Sidharath Kapur, president of GMR Airports Ltd, said change of land use was a big move. “This is excellent from the point of view of infrastructure deficit in the country and this land reform will go a long way in improving the viability of the airports sector," Kapur said.
GMR runs India’s largest airport by traffic at Delhi, besides Hyderabad, and is set to start construction of Goa’s second airport soon. “It’s a feel good budget," Kapur said. “Besides direct benefits to the airport sector, the 34% growth in tax revenue is a very positive success coming out of demonetization."
Former AAI chairman V.P. Agrawal estimates only 3-5% of the land may be available for building multiplexes as there are aeronautical needs and some airport land is also encroached. “Shopping complexes will work very well at major airports but not in smaller airports," he said.
Besides these two key announcements, Jaitley also said that there would be no service tax on the amount of viability gap funding (VGF) payable to the airline operator for providing flights embarking from or terminating in a Regional Connectivity Scheme (RCS) airport, for a period of one year from the date of commencement of operations of the RCS airport as notified by civil aviation ministry.
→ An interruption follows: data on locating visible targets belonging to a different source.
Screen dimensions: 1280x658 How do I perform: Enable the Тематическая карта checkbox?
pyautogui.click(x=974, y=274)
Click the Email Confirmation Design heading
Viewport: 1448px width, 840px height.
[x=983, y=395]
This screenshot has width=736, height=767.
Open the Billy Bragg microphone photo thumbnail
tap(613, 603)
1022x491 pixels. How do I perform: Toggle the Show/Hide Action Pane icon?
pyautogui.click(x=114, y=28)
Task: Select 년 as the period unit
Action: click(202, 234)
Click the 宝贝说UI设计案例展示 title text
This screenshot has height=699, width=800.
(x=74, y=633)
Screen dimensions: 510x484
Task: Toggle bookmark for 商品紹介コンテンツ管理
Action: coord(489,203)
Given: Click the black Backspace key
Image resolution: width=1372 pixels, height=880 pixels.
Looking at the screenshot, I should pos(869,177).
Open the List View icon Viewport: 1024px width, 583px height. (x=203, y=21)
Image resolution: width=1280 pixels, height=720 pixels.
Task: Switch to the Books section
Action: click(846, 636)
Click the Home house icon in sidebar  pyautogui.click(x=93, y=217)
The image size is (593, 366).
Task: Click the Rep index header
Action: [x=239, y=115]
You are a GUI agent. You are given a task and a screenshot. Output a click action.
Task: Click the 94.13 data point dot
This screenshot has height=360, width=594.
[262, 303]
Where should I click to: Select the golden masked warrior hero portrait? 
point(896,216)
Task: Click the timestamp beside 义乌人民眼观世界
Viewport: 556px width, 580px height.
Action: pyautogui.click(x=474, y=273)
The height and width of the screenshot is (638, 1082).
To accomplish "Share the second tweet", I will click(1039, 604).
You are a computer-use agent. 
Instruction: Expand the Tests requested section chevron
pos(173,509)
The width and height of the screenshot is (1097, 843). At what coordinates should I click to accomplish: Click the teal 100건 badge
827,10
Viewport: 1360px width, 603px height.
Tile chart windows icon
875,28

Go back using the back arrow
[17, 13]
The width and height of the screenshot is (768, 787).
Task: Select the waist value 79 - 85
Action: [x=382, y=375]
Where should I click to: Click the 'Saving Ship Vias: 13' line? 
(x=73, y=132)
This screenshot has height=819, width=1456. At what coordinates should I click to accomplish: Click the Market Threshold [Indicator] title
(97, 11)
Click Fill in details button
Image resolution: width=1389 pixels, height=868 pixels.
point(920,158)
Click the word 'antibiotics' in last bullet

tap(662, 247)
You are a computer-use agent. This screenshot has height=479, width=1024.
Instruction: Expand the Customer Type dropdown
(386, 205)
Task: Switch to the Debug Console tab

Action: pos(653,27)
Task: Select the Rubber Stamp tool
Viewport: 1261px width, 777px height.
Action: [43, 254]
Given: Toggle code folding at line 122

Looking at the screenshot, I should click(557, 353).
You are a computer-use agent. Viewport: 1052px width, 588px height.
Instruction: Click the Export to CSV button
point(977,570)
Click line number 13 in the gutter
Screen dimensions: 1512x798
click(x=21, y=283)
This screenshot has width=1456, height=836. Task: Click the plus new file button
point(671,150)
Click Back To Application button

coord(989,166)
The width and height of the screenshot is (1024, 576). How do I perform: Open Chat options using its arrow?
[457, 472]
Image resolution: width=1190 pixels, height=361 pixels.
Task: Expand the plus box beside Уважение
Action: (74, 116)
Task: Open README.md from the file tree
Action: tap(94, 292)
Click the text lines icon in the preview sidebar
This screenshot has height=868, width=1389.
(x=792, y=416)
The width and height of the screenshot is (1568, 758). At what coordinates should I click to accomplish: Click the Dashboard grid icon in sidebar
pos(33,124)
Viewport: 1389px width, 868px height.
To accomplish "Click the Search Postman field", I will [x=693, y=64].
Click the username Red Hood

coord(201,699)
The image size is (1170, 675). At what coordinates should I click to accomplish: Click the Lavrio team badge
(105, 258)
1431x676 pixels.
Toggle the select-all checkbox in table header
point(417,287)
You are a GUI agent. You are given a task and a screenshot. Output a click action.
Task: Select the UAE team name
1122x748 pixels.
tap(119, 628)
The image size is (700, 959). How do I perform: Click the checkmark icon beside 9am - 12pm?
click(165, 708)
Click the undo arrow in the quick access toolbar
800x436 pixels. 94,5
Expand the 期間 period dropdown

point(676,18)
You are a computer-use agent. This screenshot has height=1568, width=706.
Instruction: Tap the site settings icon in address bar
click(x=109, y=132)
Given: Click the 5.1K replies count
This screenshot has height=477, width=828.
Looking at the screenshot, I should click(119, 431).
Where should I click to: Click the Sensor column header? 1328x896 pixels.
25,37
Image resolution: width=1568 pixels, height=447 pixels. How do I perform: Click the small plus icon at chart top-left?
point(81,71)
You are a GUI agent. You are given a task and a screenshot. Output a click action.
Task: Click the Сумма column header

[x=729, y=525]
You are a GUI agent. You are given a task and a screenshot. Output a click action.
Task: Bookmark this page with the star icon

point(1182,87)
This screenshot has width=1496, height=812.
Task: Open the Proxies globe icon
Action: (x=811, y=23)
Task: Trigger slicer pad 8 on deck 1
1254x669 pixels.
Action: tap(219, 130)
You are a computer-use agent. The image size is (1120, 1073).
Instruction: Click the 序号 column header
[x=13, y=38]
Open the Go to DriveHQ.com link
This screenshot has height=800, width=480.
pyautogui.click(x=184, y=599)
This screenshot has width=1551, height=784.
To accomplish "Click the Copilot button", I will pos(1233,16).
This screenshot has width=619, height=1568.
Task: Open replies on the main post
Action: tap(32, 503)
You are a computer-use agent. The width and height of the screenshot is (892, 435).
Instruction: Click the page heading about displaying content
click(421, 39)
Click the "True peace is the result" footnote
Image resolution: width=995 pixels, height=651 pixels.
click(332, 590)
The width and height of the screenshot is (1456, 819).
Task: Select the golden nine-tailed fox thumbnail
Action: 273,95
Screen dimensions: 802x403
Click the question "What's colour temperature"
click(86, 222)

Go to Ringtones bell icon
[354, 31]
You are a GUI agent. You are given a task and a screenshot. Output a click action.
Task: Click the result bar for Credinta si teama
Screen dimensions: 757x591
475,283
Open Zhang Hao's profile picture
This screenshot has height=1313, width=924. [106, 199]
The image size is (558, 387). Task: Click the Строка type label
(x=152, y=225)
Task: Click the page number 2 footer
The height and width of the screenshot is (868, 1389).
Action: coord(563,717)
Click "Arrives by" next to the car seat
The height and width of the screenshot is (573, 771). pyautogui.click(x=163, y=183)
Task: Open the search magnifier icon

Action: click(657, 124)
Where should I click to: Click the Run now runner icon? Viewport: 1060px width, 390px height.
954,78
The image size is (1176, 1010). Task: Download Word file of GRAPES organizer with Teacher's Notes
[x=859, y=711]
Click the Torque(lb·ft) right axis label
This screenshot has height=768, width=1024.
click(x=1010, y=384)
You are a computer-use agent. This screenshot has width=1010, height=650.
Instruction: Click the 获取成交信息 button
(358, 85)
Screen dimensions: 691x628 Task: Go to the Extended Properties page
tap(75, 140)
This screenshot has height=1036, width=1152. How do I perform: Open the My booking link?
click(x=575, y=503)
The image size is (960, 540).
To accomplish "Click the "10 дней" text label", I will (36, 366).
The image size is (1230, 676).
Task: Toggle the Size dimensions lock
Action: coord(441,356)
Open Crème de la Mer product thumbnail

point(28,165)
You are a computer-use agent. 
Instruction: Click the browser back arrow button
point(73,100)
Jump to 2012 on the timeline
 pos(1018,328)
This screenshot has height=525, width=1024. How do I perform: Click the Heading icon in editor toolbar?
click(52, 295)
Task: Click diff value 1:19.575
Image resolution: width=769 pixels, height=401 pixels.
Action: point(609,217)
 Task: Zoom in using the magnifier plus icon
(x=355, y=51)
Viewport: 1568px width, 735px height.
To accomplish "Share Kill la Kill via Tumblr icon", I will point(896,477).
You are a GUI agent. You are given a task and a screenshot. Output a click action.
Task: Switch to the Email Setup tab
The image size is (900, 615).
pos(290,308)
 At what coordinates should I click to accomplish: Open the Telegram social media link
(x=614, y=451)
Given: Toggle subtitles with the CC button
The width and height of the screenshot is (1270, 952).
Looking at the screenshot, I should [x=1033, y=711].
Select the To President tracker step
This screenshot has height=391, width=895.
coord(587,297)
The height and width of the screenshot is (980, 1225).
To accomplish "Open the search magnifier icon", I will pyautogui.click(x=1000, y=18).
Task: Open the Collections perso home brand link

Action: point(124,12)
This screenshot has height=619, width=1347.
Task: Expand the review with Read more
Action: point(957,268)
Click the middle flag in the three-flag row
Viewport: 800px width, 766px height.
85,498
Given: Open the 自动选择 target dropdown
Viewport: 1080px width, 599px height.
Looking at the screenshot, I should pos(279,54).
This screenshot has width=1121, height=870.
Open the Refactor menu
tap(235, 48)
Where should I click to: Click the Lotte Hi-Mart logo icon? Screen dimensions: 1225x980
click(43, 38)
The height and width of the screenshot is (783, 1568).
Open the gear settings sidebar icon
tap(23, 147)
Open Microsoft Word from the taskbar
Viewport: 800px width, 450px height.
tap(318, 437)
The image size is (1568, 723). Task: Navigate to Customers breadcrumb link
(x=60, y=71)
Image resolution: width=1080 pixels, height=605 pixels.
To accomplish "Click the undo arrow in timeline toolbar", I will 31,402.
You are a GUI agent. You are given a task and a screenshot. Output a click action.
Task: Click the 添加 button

Jaitley also announced budgetary support of Rs1,800 crore for Air India as part of the Rs30,000 crore equity infusion announced for a 10-year period in 2012. Air India had sought Rs2,844 crore for this fiscal or about 63% more. An airline official who did not wish to be named said this will now push Air India further into debt as it will have to raise loans to meet the deficit and pay its lenders.